Goodenia expansa

Scientific classification
- Kingdom: Plantae
- Clade: Tracheophytes
- Clade: Angiosperms
- Clade: Eudicots
- Clade: Asterids
- Order: Asterales
- Family: Goodeniaceae
- Genus: Goodenia
- Species: G. expansa
- Binomial name: Goodenia expansa A.E.Holland & T.P.Boyle

= Goodenia expansa =

- Genus: Goodenia
- Species: expansa
- Authority: A.E.Holland & T.P.Boyle

Species of plant

Goodenia expansa is a species of flowering plant in the family Goodeniaceae and is endemic to Queensland. It is an annual or short-lived perennial herb with narrow elliptic to lance-shaped leaves at the base of the plant, and leafy racemes of pale yellow or cream-coloured flowers.

==Description==
Goodenia expansa is an annual or short-lived perennial, prostrate herb that spreads up to 1 m and is covered with white hairs. The leaves are arranged at the base of the plant and are narrow elliptic to lance-shaped with the narrower end towards the base, 50–80 mm long and 5–20 mm wide with toothed edges, on a petiole 20–40 mm long. The flowers are arranged in leafy racemes up to 60 cm long on a peduncle 6–30 mm long, each flower on a pedicel 6–35 mm long. The sepals are linear, 6–12 mm long, the petals yellow or cream-coloured, 15–20 mm long, the lower lobes 6–8 mm long with wings about 1.5–2.2 mm wide.

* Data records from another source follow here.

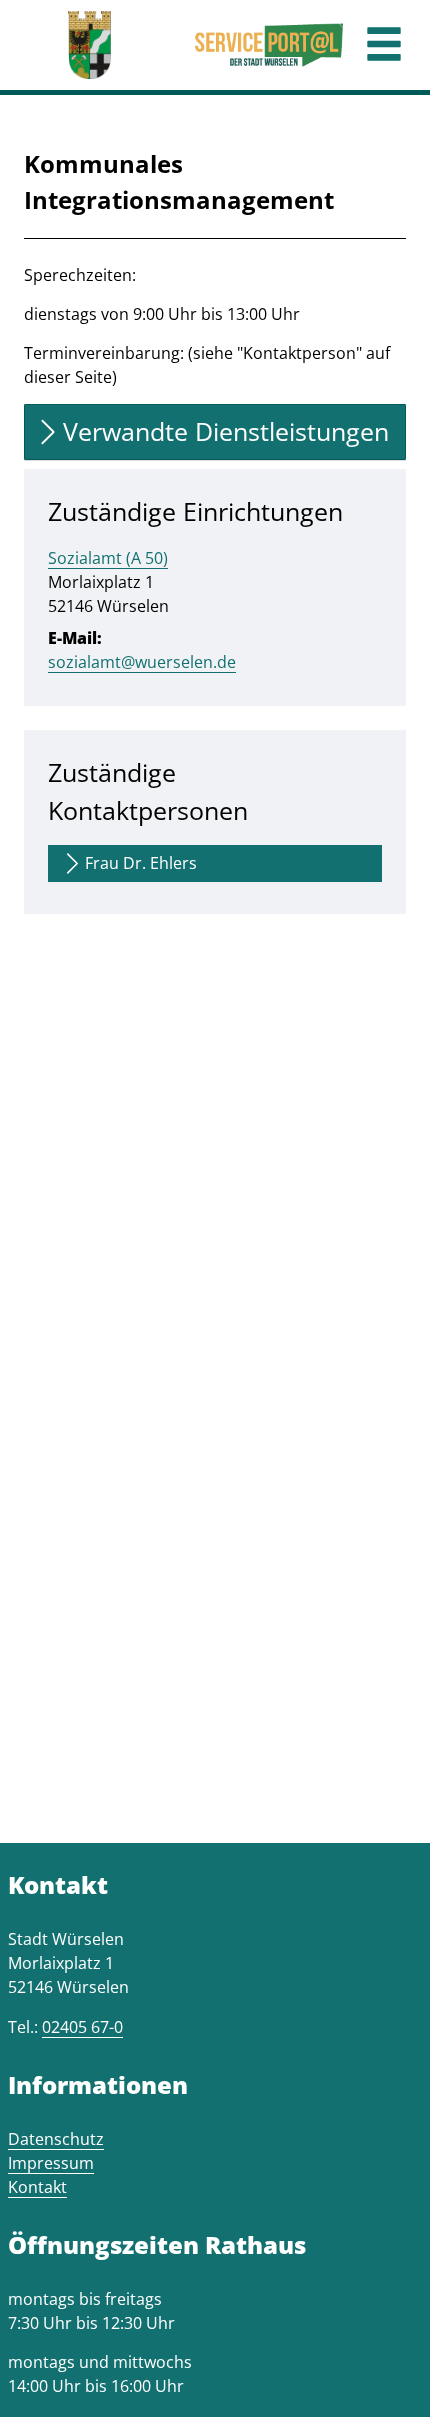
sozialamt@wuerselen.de (142, 662)
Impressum (51, 2163)
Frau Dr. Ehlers (141, 863)
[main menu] (384, 46)
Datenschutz (56, 2139)
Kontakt (37, 2187)
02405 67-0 (82, 2027)
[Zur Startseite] (89, 45)
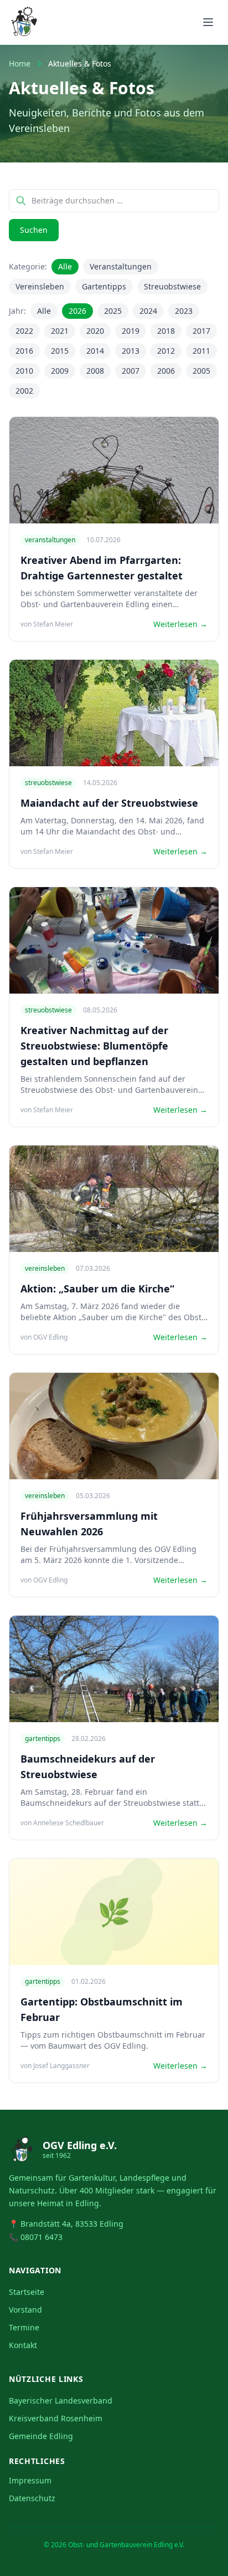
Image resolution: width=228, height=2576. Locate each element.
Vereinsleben (39, 286)
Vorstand (25, 2309)
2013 (130, 350)
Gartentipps (104, 286)
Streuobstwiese (172, 286)
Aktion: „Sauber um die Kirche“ (97, 1288)
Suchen (34, 230)
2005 (201, 370)
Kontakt (23, 2345)
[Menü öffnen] (208, 22)
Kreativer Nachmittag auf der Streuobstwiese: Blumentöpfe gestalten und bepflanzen (94, 1046)
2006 (166, 370)
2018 (166, 330)
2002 (24, 390)
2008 (95, 370)
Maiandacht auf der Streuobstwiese (109, 803)
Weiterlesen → (180, 624)
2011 (201, 350)
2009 (60, 370)
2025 (113, 311)
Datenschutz (32, 2498)
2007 (130, 370)
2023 (184, 311)
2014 (95, 350)
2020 (95, 330)
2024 (148, 311)
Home (19, 63)
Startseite (26, 2292)
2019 (130, 330)
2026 (77, 311)
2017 (201, 330)
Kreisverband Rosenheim (55, 2418)
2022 (24, 330)
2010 (24, 370)
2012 (166, 350)
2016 (24, 350)
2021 (60, 330)
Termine (24, 2327)
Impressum (30, 2480)
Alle (65, 266)
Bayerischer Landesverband (60, 2400)
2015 (60, 350)
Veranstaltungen (121, 266)
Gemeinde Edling (41, 2436)
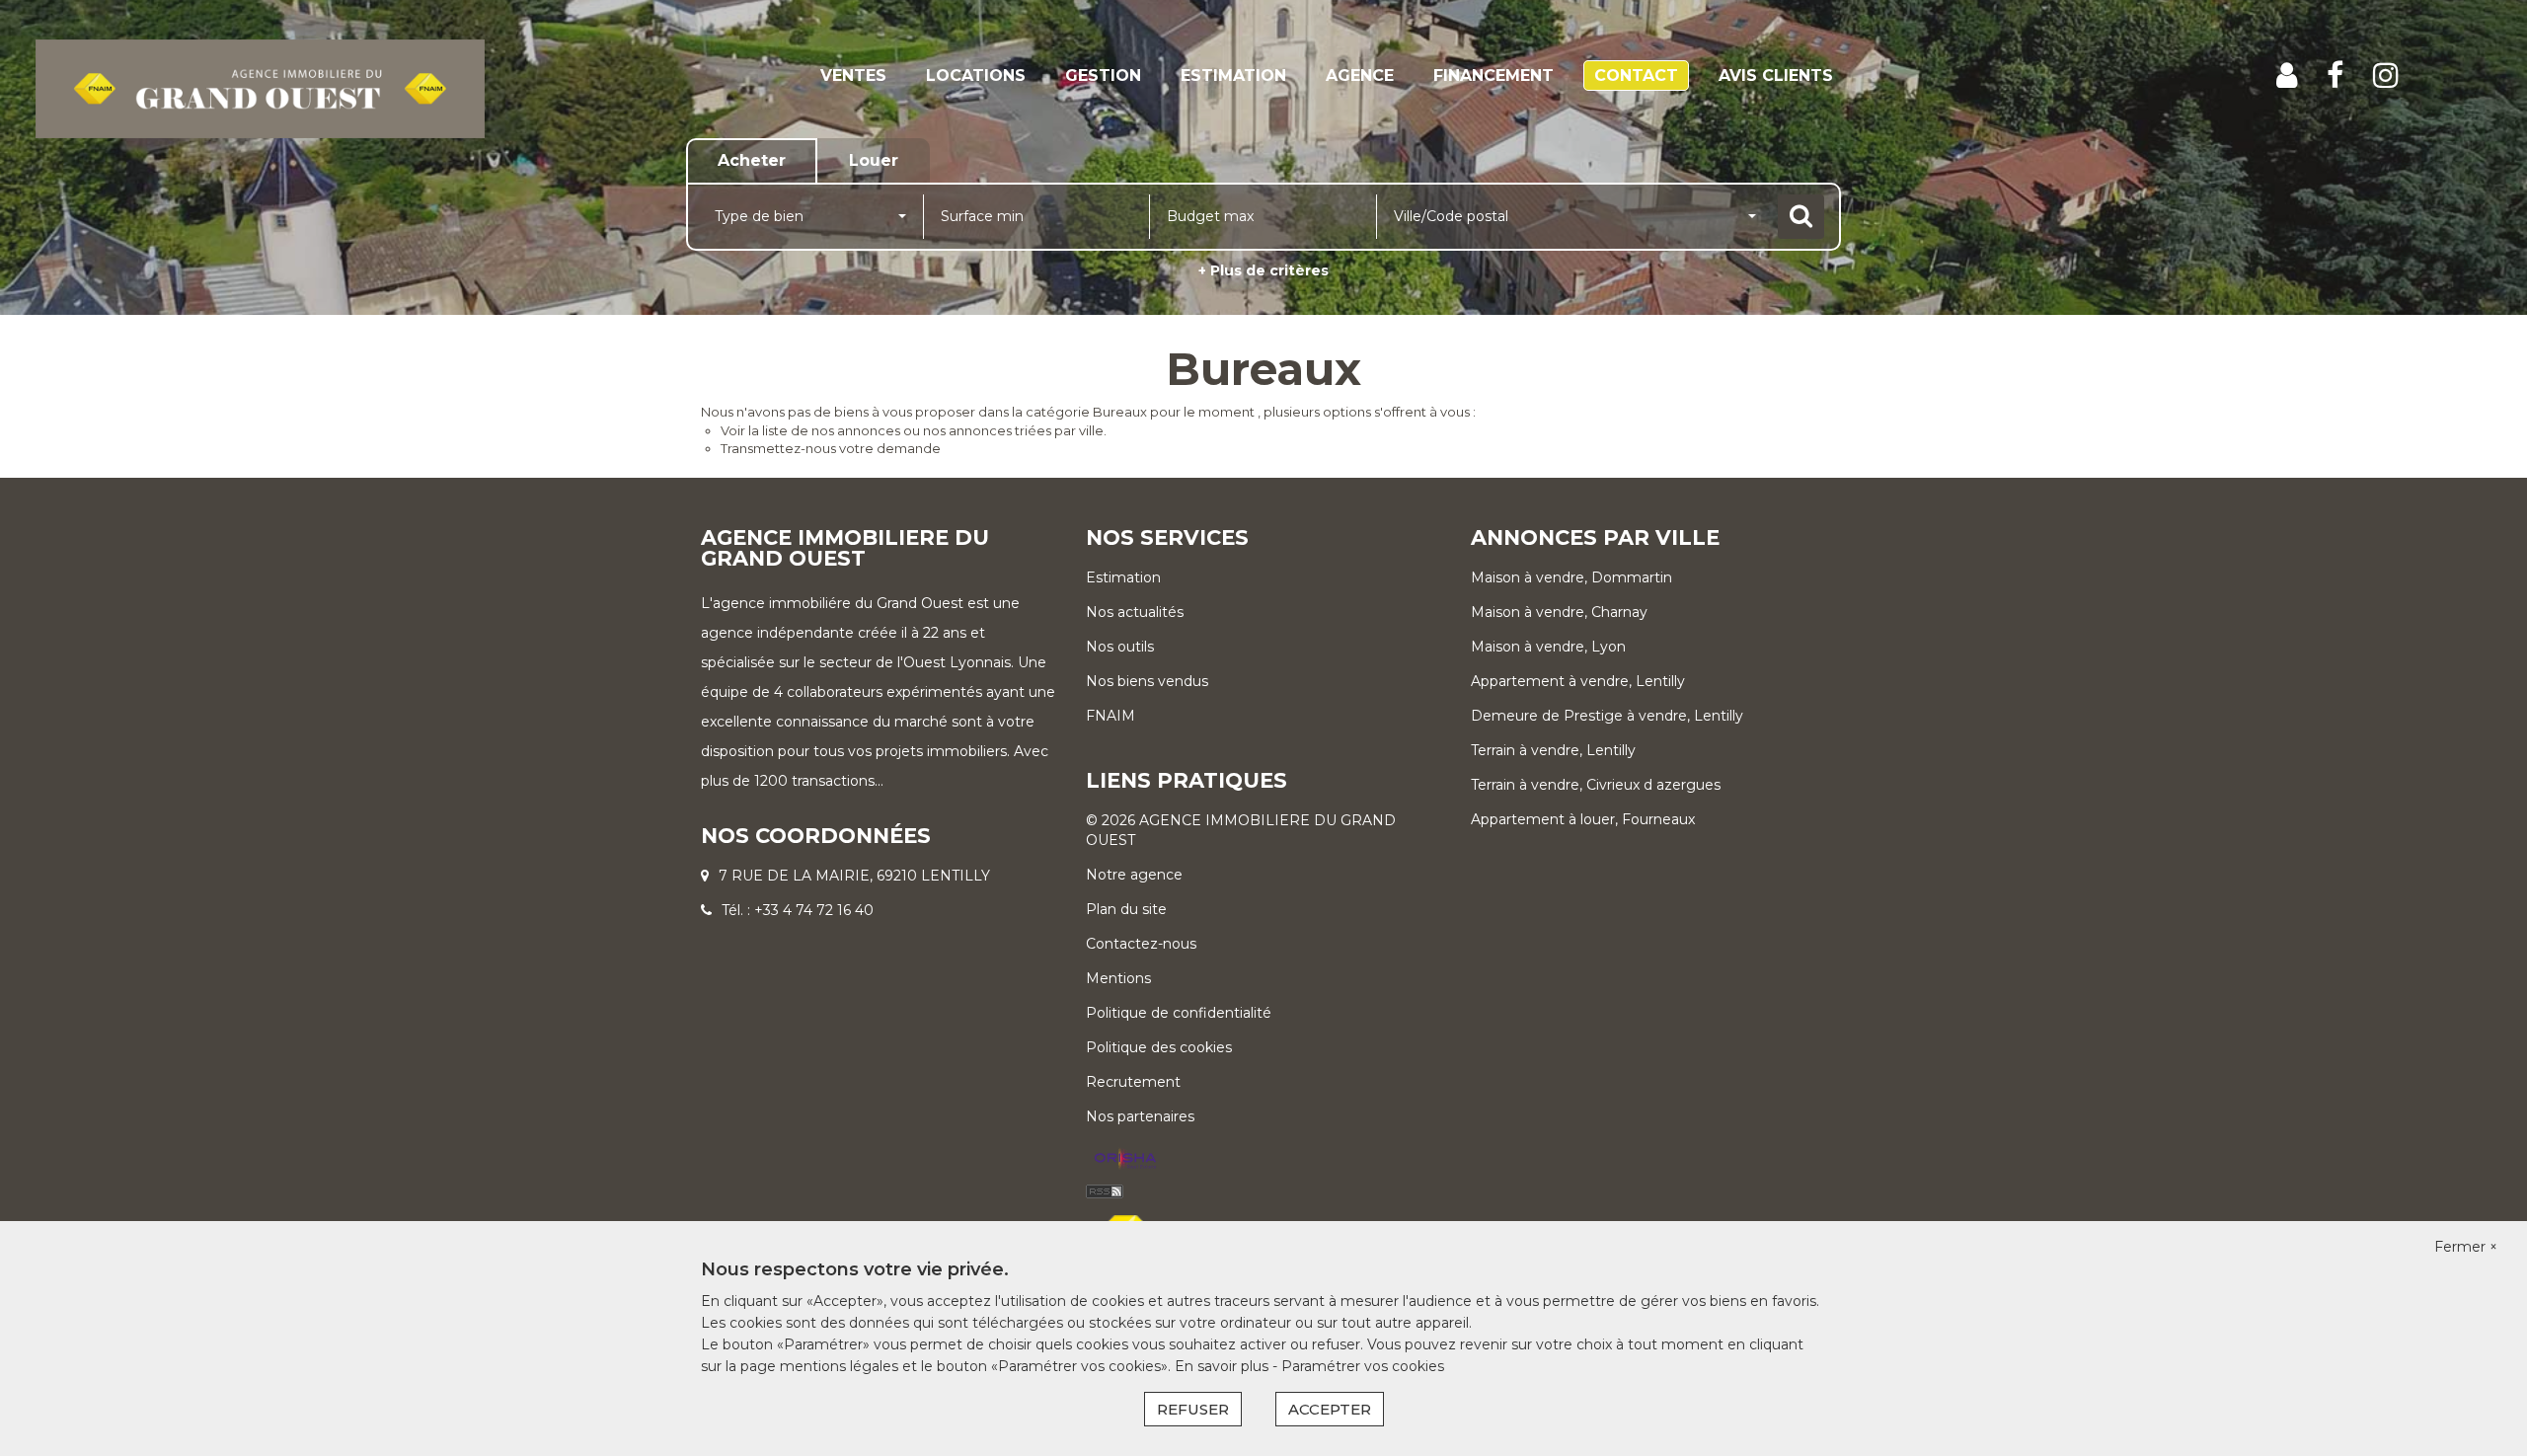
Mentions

Flowering occurs in spring and the fruit is an elliptic capsule 8–13 mm long and 4–6 mm wide.

==Taxonomy and naming==
Goodenia expansa was first formally described in 2002 by Ailsa E. Holland and T.P. Boyle in the journal Austrobaileya from specimens collected on Cuddapan Station. The specific epithet (expansa) refers to the spreading habit of the mature plant.

==Distribution and habitat==
This goodenia grows on sandplain with Corymbia terminalis and species of Triodia near Winton in central Queensland.

==Conservation status==
Goodenia expansa is listed as of "least concern" under the Queensland Government Nature Conservation Act 1992.